Hudson County Community College Student Cledys Diaz Named Coca-Cola Academic Team Bronze Winner

March 28, 2018

Ms. Diaz, a Salvadorian immigrant, will be recognized in local and state ceremonies, and internationally at PTK April convention in Kansas City.


March 28, 2018, Jersey City, NJ – Hudson County Community College (HCCC) proudly announces that HCCC student Cledys Diaz, who resides in Union City and will graduate this May, has been named a Coca-Cola Academic Team Bronze Scholar and will receive a $1,000 scholarship.

Each year the Coca-Cola Scholars Foundation, which sponsors the Coca-Cola Academic Team program, recognizes 50 Gold, 50 Silver, and 50 Bronze Scholars with nearly $200,000 in scholarships. The Foundation partners in this effort with Phi Theta Kappa (PTK), the premier honor society recognizing the academic achievement of community college students, and helping them to grow as scholars and leaders.

Scholarship winners will be recognized on local and state levels, and internationally at PTK Catalyst, Phi Theta Kappa’s Annual Convention, April 19-21 in Kansas City, Missouri. “Scholarships like these are integral to the success of these students in reaching their educational and career goals,” said Dr. Lynn Tincher-Ladner, President and CEO of Phi Theta Kappa.

HCCC President Glen Gabert, Ph.D. stated: “We are very proud of Ms. Diaz and all she has accomplished. Her commitment and perseverance are truly inspiring.”

As a young Salvadorian immigrant with no English skills, Diaz faced several hurdles and challenges to building a better life in the United States. She enrolled in Hudson County Community College to fulfill her dream of higher education. Through discipline, hard work, and perseverance, the Union City resident will graduate with an Associate’s degree in May, and now works as a College English tutor.

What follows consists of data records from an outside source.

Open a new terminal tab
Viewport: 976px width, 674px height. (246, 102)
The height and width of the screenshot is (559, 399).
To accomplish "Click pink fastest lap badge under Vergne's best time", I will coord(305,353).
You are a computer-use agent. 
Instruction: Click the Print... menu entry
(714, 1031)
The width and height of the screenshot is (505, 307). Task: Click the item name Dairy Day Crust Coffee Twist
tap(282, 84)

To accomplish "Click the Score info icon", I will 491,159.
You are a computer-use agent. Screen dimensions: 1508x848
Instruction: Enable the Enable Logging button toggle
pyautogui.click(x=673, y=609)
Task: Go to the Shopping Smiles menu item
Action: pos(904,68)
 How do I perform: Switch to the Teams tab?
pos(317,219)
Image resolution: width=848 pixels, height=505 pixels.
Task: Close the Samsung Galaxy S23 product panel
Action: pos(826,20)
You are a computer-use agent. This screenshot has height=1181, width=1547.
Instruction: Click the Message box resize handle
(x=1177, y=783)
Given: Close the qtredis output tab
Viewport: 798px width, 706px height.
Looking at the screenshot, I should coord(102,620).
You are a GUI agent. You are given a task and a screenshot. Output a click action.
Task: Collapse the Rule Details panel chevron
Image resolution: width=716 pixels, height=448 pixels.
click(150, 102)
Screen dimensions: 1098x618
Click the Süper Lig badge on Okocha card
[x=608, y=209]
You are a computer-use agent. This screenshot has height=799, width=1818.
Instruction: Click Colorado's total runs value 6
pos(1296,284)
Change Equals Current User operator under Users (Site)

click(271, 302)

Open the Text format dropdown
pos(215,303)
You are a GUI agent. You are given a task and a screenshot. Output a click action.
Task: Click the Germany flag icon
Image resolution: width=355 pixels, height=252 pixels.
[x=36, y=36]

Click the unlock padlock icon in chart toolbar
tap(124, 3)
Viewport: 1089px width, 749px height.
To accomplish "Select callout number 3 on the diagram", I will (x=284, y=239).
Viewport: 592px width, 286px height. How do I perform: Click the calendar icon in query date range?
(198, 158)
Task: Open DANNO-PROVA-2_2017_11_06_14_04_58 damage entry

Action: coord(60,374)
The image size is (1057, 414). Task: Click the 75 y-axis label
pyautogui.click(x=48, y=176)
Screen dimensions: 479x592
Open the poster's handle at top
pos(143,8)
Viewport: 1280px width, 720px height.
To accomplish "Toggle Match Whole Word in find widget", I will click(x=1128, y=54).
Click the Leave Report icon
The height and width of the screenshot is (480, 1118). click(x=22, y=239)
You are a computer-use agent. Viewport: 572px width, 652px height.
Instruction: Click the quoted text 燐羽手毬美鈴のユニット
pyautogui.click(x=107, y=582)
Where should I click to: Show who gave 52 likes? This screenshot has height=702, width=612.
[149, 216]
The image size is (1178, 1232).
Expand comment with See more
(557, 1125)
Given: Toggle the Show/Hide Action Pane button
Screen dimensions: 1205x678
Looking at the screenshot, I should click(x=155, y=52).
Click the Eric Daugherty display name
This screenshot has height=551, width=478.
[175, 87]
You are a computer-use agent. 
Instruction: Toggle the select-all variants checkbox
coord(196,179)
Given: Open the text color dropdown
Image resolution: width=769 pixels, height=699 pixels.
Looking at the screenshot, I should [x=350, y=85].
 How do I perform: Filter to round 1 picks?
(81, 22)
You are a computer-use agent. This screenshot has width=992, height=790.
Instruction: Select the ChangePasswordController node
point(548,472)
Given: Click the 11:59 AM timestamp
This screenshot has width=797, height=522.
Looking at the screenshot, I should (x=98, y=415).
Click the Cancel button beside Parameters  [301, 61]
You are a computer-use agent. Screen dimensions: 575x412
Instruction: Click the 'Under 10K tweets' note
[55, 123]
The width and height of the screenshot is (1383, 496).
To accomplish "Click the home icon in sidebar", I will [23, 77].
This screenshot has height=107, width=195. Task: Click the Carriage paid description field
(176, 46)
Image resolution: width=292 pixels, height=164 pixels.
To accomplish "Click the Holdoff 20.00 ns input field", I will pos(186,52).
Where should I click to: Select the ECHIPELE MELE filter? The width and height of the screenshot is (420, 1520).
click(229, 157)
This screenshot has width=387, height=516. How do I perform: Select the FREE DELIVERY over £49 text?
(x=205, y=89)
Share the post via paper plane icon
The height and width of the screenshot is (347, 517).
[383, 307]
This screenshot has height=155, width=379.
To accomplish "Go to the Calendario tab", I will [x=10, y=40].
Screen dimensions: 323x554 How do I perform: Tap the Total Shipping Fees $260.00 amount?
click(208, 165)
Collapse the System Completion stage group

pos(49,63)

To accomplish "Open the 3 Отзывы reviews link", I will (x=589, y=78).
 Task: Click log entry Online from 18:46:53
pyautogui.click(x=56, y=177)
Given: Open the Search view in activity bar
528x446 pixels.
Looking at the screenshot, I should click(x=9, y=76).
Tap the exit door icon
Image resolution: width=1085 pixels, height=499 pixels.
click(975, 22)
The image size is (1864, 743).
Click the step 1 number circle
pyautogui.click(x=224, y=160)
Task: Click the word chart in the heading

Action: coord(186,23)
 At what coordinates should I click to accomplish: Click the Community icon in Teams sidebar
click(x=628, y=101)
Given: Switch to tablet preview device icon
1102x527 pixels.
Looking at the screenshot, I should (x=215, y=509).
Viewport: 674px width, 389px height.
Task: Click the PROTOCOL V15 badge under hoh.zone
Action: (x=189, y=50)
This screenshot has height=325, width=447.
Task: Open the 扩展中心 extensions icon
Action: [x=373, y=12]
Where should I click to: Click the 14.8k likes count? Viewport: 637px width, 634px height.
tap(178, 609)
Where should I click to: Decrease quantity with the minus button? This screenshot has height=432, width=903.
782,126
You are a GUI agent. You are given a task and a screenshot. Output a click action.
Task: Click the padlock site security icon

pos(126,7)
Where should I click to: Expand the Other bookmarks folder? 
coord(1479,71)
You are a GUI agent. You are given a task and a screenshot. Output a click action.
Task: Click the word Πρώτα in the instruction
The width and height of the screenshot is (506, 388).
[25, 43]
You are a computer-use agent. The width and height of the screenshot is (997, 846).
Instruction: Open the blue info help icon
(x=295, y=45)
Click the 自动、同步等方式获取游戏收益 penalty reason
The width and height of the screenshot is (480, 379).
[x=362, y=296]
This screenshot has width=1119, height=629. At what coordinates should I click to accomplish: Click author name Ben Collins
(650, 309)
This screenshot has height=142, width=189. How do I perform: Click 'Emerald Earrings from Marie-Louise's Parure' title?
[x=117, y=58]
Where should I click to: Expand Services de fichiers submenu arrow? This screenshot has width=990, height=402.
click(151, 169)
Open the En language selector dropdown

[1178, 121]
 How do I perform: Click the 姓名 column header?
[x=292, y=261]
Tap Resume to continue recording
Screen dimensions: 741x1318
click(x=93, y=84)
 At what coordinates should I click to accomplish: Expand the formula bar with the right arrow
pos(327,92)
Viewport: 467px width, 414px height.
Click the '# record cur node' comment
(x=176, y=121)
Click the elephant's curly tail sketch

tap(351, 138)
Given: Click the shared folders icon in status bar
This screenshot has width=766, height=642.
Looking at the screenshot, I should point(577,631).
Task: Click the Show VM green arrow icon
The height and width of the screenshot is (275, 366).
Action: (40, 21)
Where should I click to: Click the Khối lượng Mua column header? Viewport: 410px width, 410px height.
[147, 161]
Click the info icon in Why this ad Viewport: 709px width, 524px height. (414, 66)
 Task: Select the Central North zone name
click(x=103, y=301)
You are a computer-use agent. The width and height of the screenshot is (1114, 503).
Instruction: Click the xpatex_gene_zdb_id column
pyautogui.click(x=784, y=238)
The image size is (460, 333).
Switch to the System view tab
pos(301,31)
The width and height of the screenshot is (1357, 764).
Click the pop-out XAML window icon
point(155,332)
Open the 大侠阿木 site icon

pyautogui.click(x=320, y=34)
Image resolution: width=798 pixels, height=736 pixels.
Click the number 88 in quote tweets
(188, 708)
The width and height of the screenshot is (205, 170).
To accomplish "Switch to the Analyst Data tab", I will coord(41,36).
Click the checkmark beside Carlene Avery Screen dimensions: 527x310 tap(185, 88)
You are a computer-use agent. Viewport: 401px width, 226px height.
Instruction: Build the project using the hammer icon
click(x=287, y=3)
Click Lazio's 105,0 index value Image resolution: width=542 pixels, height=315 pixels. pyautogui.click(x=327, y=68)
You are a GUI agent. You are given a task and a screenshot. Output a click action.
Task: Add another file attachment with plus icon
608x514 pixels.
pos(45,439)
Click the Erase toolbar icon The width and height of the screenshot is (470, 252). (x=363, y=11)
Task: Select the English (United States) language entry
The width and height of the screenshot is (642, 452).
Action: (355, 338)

The $1,000 Coca-Cola scholarship represents a “direct path” to Ms. Diaz’s goal of becoming the first in her family to earn a bachelor’s degree in the United States, she said.

“I am aware that this journey is not going to be easy, but I want to embrace every single opportunity and challenge with all my heart and mind because I’m pretty sure that all my efforts are going to be worthwhile,” Diaz wrote in her scholarship application.

Prior to coming to the U.S. in 2013, Ms. Diaz had completed three years of college in San Salvador, where safety became an ongoing issue. She had to start from scratch when she arrived in the U.S. Her father immigrated to the U.S. alone, and after many years, he obtained the permanent status for his family. She began by taking ESL classes at HCCC in preparation for her college major courses.

“It was hard to believe at the age of 20 years, I had to start from zero in a new, strange, and intimidating environment,” she said.

Additionally, she had to support herself financially for the first time, taking a job with a grueling schedule in a fast-food restaurant to pay for her first semester at HCCC. Balancing work and school while adjusting to a new life included instances of failure and frustration, as well as encouragement and achievement. She credits her HCCC instructors with assisting her, boosting her confidence, and pushing her hard. The experience transformed her.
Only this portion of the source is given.